Politics and policy from inside Washington

A case for long-term high unemployment in America

September 11, 2009

A fantastic article by Joshua Cooper Ramo looking at whether the US is doomed to years of high unemployment. Read the whole thing, but this a key bit:

Many of the ideas Summers developed were codified in a 1986 article titled “Hysteresis and the European Unemployment Problem.” Even today it’s a piece he’s proud of: “Ah, yeah, the hysteresis article,” he interjects when it’s mentioned. Hysteresis is a word that you (and the rest of us) should hope we don’t hear too much of in the coming months. It comes from the Greek husteros, which means late. It refers to what happens when something snaps in such a way that it can never be put back together. Bend a plastic ruler too far, drop that lightbulb — that cracking sound you hear is the marker of hysteresis.

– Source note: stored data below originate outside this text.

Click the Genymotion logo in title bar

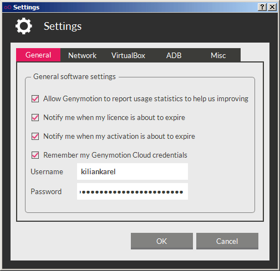click(x=8, y=7)
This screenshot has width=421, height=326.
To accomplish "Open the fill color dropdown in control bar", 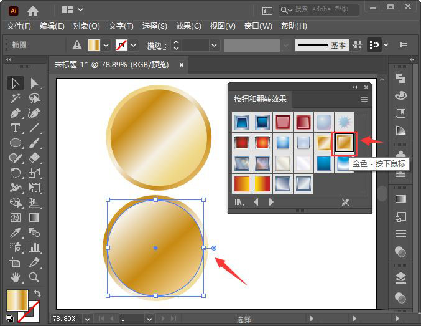I will pyautogui.click(x=107, y=46).
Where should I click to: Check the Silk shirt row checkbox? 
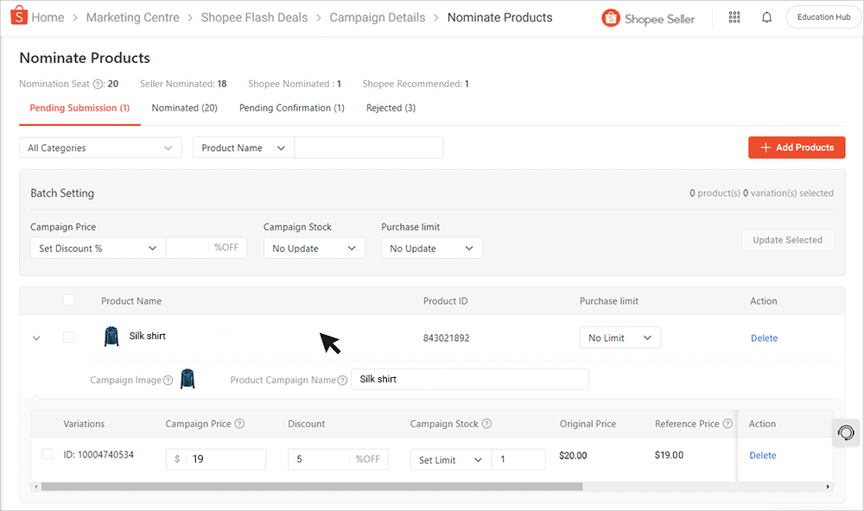click(68, 338)
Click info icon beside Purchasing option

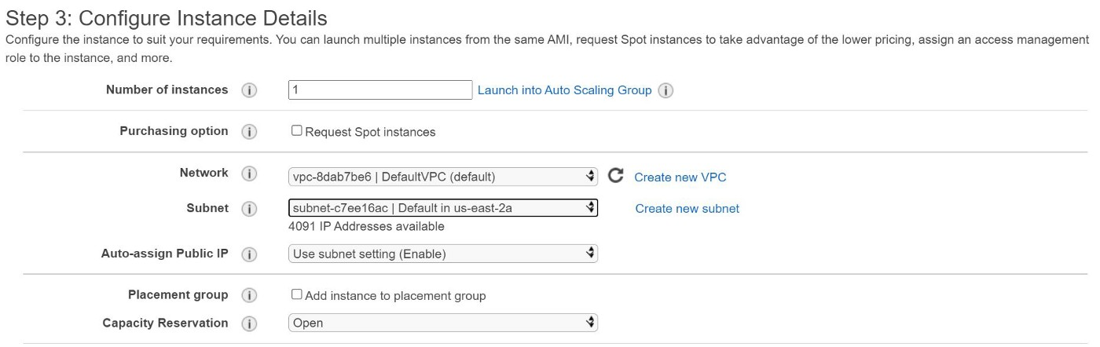249,132
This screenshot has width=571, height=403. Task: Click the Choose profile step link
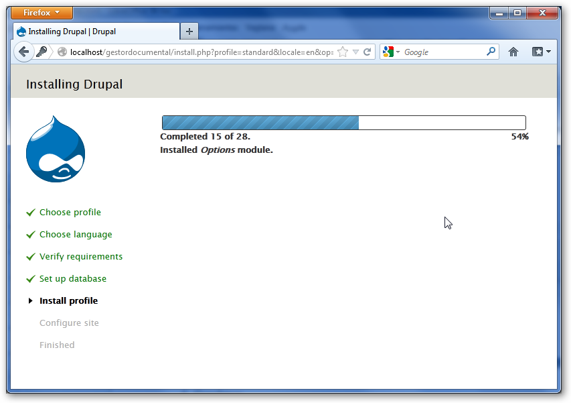(70, 212)
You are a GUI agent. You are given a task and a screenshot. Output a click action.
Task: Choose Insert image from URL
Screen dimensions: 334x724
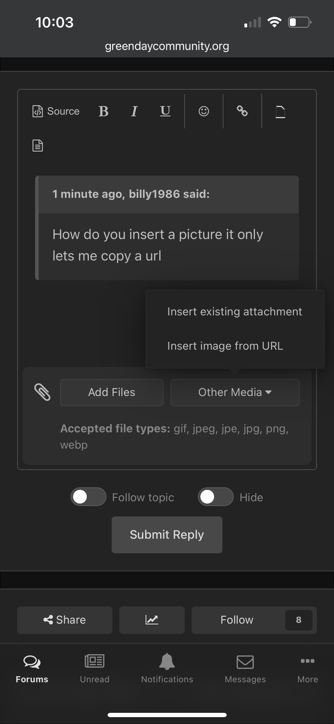click(x=225, y=346)
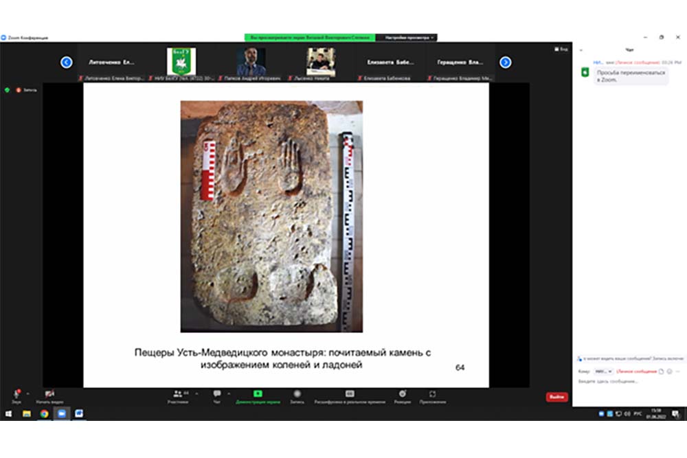Click the green Демонстрация экрана share button
The height and width of the screenshot is (458, 687).
[x=258, y=395]
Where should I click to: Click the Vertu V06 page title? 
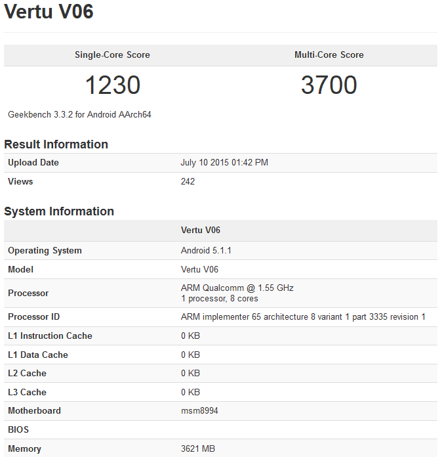(49, 12)
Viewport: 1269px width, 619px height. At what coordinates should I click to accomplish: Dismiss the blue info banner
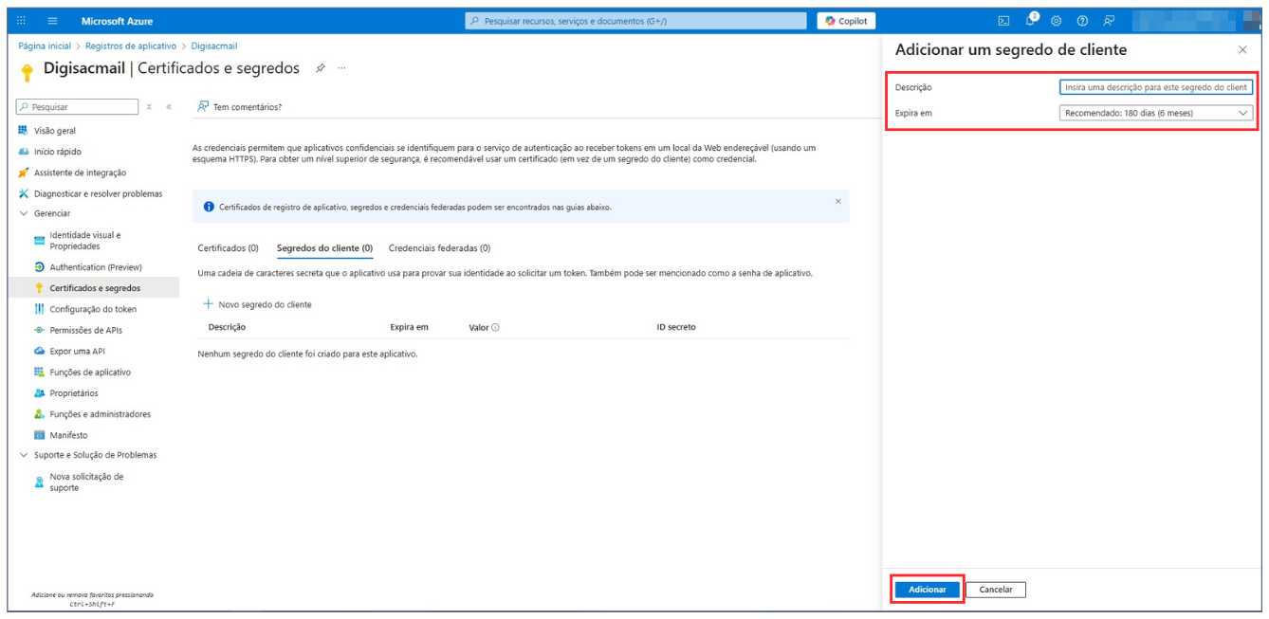pyautogui.click(x=837, y=201)
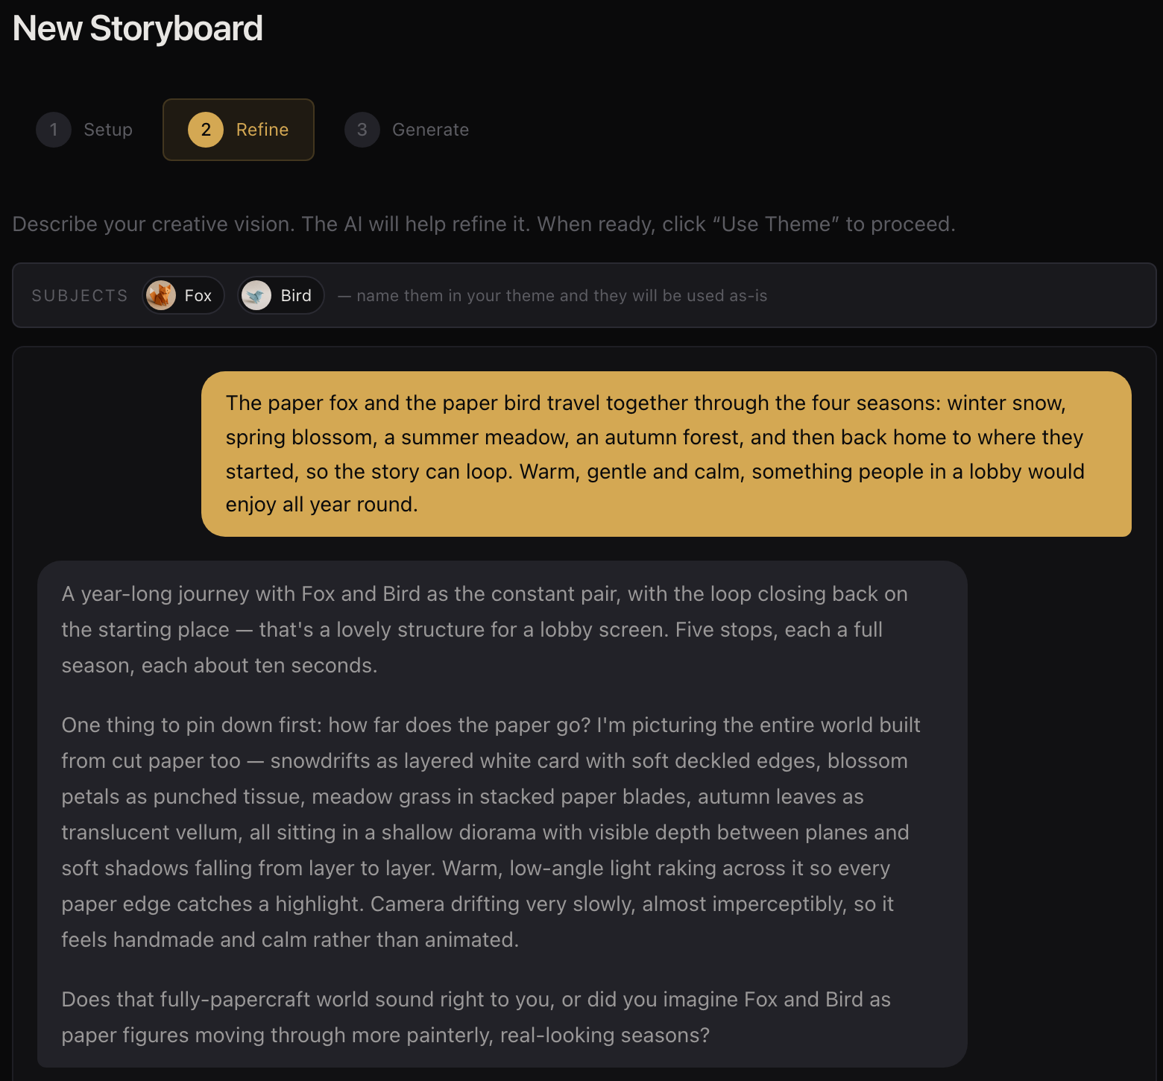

There’s no way to restore what has just been smashed.

The idea that hysteresis happens to economies is one that economists don’t like to think about. They prefer to consider economies as yo-yos tethered to the sturdy string of the business cycle, moving up and down from growth to slowdown and back. But from time to time, things do snap. And Summers’ argument in 1986 was that unemployment in Europe, the sort that might persist in the face of growth, was an expression of an economy that had snapped. Europe’s economy was hit not only by shocks like an oil-price spike, a productivity collapse and rocketing tax rates but also by stubborn unions that made hiring, firing and adjusting payrolls near impossible.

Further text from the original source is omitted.